Namun, Arga tidak menjawab. Sebaliknya, ia mengunci pintu ruang kerja dan memasukkan kunci ke sakunya. “Kembali ke kamar,” katanya dingin. “Dan jangan pernah mencoba masuk ke sini lagi.”
Malam itu, Nayla berbaring gelisah di tempat tidur. Bayangan amplop, foto, dan catatan keuangan terus berputar di kepalanya. Ia tahu ada sesuatu yang besar yang disembunyikan Arga, sesuatu yang bisa mengubah segalanya.
Pagi harinya, sikap Arga kembali seperti biasa, seolah tidak ada yang terjadi. Tetapi bagi Nayla, tidak ada yang sama lagi. Ia merasa seperti hidup dengan pria asing yang memiliki sisi gelap yang tidak pernah ia kenal.

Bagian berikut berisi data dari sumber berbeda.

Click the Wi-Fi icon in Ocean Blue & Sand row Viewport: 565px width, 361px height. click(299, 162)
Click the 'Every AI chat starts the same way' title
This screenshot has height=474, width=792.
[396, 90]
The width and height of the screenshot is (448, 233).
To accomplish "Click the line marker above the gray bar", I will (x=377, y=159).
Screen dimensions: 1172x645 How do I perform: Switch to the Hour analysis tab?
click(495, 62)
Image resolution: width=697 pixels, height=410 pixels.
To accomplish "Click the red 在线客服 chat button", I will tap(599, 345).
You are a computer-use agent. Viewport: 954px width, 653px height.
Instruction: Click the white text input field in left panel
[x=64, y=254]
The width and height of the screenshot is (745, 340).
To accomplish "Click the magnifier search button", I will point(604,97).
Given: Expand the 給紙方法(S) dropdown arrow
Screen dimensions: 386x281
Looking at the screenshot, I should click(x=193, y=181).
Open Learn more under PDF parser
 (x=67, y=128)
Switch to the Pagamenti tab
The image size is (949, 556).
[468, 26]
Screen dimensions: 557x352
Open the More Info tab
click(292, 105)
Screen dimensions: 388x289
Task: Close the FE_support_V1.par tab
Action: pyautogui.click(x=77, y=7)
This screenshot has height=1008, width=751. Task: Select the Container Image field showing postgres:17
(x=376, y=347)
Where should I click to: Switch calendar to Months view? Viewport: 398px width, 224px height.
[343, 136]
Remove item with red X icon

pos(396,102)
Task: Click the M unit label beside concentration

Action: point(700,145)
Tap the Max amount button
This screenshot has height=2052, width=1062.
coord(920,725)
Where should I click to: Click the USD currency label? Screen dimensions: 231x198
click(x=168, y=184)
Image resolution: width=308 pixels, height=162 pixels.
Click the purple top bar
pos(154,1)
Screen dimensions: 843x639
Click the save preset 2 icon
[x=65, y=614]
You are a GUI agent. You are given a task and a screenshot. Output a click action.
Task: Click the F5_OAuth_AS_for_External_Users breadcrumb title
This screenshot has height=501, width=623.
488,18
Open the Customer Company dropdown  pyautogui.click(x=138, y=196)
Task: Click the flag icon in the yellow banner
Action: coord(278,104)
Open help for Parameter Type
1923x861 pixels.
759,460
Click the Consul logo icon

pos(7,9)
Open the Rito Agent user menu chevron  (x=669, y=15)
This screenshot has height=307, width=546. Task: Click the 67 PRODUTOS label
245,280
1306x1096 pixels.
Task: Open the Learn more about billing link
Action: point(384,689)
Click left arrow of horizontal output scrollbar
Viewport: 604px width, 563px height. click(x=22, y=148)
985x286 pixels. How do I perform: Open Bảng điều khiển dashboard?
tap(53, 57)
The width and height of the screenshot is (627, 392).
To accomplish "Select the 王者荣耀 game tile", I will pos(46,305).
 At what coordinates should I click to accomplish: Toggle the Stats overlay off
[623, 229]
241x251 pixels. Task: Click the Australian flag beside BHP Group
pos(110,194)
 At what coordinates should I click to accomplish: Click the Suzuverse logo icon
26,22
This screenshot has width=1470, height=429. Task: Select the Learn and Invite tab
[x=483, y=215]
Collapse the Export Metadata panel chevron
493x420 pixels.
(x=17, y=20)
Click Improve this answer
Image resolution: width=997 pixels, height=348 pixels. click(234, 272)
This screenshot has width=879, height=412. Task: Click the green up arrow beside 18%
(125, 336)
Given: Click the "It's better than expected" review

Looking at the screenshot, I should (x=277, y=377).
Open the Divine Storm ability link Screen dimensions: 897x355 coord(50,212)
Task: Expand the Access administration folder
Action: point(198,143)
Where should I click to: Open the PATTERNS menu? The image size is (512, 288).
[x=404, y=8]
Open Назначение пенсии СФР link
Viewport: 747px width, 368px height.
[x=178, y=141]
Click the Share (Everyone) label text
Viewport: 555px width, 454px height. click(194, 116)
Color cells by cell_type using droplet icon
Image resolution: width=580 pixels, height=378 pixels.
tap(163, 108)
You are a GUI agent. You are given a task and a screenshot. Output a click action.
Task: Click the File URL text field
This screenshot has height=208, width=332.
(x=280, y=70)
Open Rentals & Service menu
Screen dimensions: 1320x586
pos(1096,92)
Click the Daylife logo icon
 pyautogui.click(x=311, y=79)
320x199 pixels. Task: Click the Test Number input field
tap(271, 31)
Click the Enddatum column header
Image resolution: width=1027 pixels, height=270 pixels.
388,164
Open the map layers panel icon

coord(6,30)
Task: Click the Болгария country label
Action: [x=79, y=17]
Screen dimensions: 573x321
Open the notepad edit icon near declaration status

Hari itu, Nayla memutuskan untuk mengalihkan fokusnya pada tugas-tugas rumah tangga. Saat sedang membersihkan lemari di kamar, tangannya menemukan sebuah buku agenda tua yang tampaknya milik Arga. Buku itu sudah usang, tetapi isinya terlihat penting.
Saat membuka halaman pertama, matanya langsung terpaku pada sebuah catatan kecil. “Jika terjadi sesuatu padaku, hubungi nomor ini. Jangan percaya siapa pun.” Di bawahnya ada nomor telepon yang tertulis dengan tinta hitam tebal.
Degup jantung Nayla semakin cepat. Ia meraih ponselnya, tetapi ragu. Apa yang akan ia temukan jika menghubungi nomor itu? Apakah ini benar-benar jawabannya, atau hanya akan membuka pintu ke masalah yang lebih besar?
Setelah mengumpulkan keberanian, Nayla mengetik nomor itu dan menekan tombol panggil. Dering pertama berlalu. Lalu dering kedua. Hingga akhirnya, sebuah suara wanita menyahut dari ujung sana.
“Siapa ini?” suara itu terdengar tajam, penuh kewaspadaan.
“Saya... Nayla. Istri Arga,” jawabnya dengan suara pelan.
Hening sejenak. Lalu suara wanita itu berubah menjadi tawa kecil yang sinis. “Jadi dia benar-benar menikah. Kasihan sekali kau terjebak dalam permainan ini.”
“Apa maksudmu? Siapa kau? Apa yang kau ketahui tentang Arga?” Nayla mendesak, merasa napasnya tersangkut di tenggorokan.
Wanita itu berhenti tertawa. “Kau benar-benar tidak tahu, ya? Kau tidak tahu apa yang telah dia lakukan, dan kenapa dia menikahimu.”
Kata-kata itu menghantam Nayla seperti badai. “Katakan padaku! Apa yang dia sembunyikan?”
“Kau akan tahu,” jawab wanita itu datar. “Datanglah ke alamat ini.”
Nayla mencatat alamat yang diberikan wanita itu dengan tangan gemetar. Begitu panggilan terputus, ia merasa seperti berada di persimpangan jalan. Apakah ia harus pergi dan mencari tahu, atau tetap diam dan menerima ketidaktahuan ini?
Saat Nayla bersiap untuk pergi ke alamat tersebut, ia menemukan sebuah koper besar di bawah tempat tidur Arga. Ketika membuka koper itu, ia terkejut menemukan isinya—dokumen-dokumen, uang tunai dalam jumlah besar, dan sebuah paspor atas nama yang berbeda “Ardi Saputra Raharja.”